Schools can create opportunities for staff and students to connect to the surrounding community, and conversely, for the community to connect with the school. Positive activities help make residents feel allied with the school. Another idea is requiring community service as a part of the educational experience for graduation. This integrates students with the community, helps to advance their future career goals, builds character and increases self-awareness. 

#7 Change the Debate about Guns in Schools

Support common-sense restrictions on firearms and firearm accessories.

  • Require background checks for all firearms bought and sold. 
  • Increase the background check requirement to include restrictions based on psychological history.
  • Strengthen laws on high-powered military style weapons and high-capacity magazines. Reduced access to such destructive weapons could have decreased the number of lives lost before first responders arrived at Sandy Hook Elementary. The Newtown killer shot over 150 bullets in about four minutes.

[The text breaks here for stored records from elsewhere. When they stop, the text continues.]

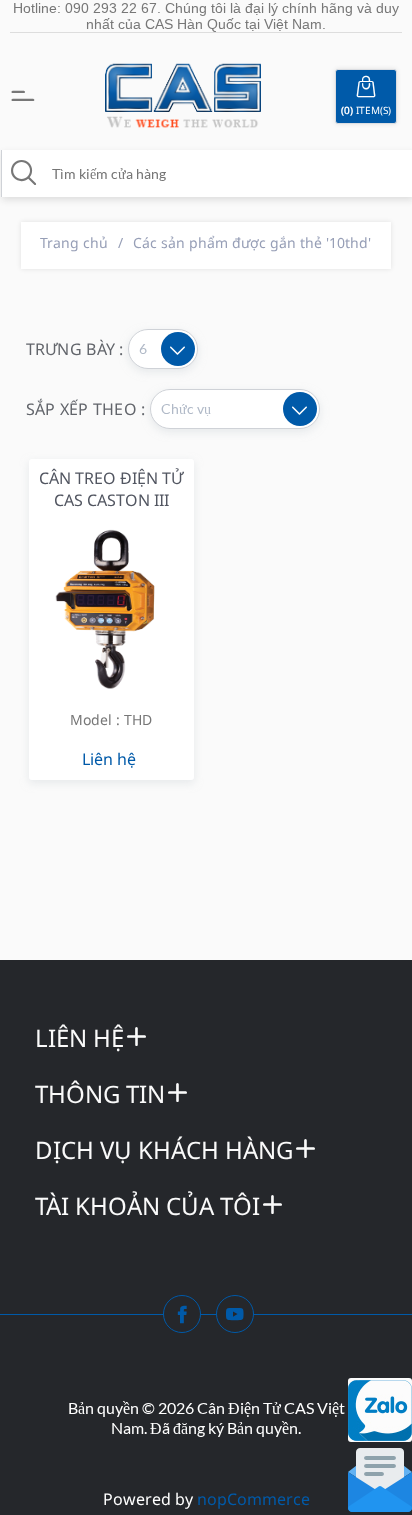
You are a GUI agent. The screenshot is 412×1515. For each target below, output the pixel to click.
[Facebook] (188, 1320)
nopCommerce (253, 1499)
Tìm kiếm (24, 173)
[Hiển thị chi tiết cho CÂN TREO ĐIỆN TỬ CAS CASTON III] (111, 607)
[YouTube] (241, 1320)
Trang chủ (74, 242)
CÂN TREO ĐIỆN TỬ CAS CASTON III (111, 489)
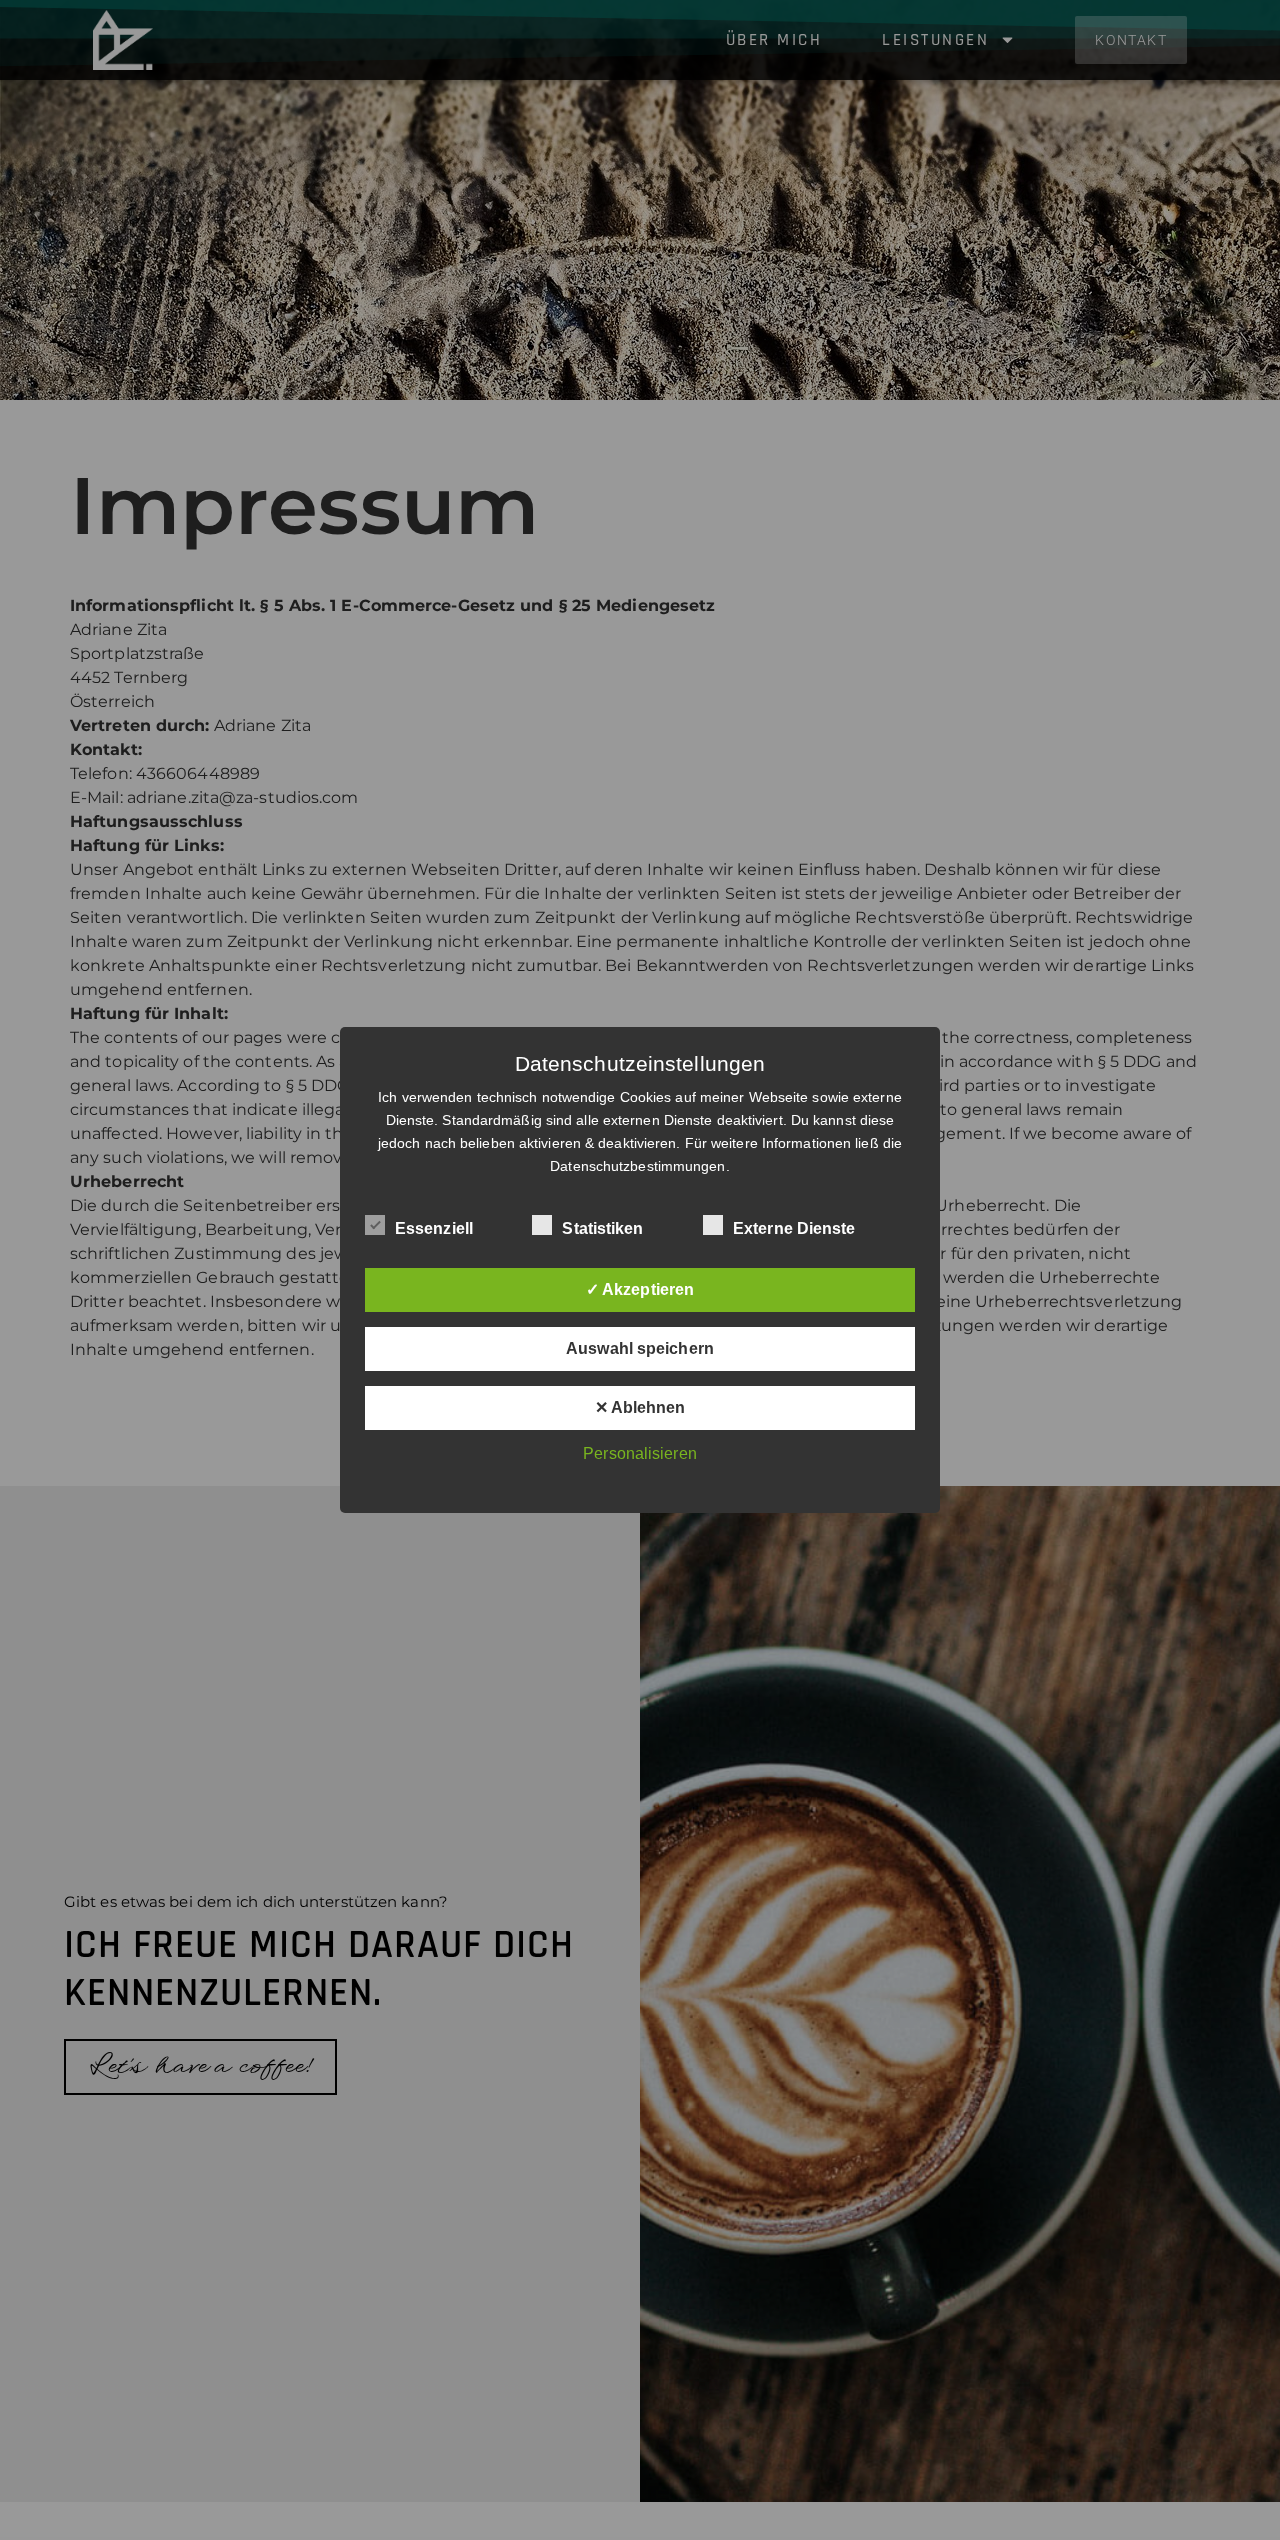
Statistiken (602, 1228)
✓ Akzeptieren (640, 1289)
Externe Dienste (794, 1228)
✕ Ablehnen (640, 1407)
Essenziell (434, 1228)
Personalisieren (640, 1453)
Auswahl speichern (640, 1348)
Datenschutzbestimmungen (637, 1166)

Increase the presence of School Resource Officers on school grounds. An SRO is not a total guarantee against violence occurring in a school. Columbine High School had an armed SRO on the premises in 1999, and Virginia Tech had an armed campus police force. Nonetheless, an SRO would provide peace of mind and a greater level of security. The challenge for districts is the cost of employing an SRO or guard in every school.

We at Utah Parents Against Gun Violence want to note that 1) we have many constant, ongoing gun violations in our schools, 2) we have the need for more SROs to address threats of gun violence in our schools, and 3) we allow armed teachers in Utah as a solution to this violence-- all of these should be red flags that something is very wrong with the way we are regulating guns in our state and in our country. If we cannot afford to increase the number of officers in our schools and cannot adequately address threats of gun violence without condoning or enabling more violence with our children in the crossfire, then we must at the very least support sensible gun legislation to help prevent these situations.

In Conclusion:

Teachers, Faculty and School Administrators should not be in this alone. We as parents and members of the community should be doing everything in our power to ensure they receive the resources and help they need to make our schools more safe. It is up to us to advocate for better gun laws, access to mental health care, and funding so our children receive a quality education in a safe, secure environment free from threats of all types of violence.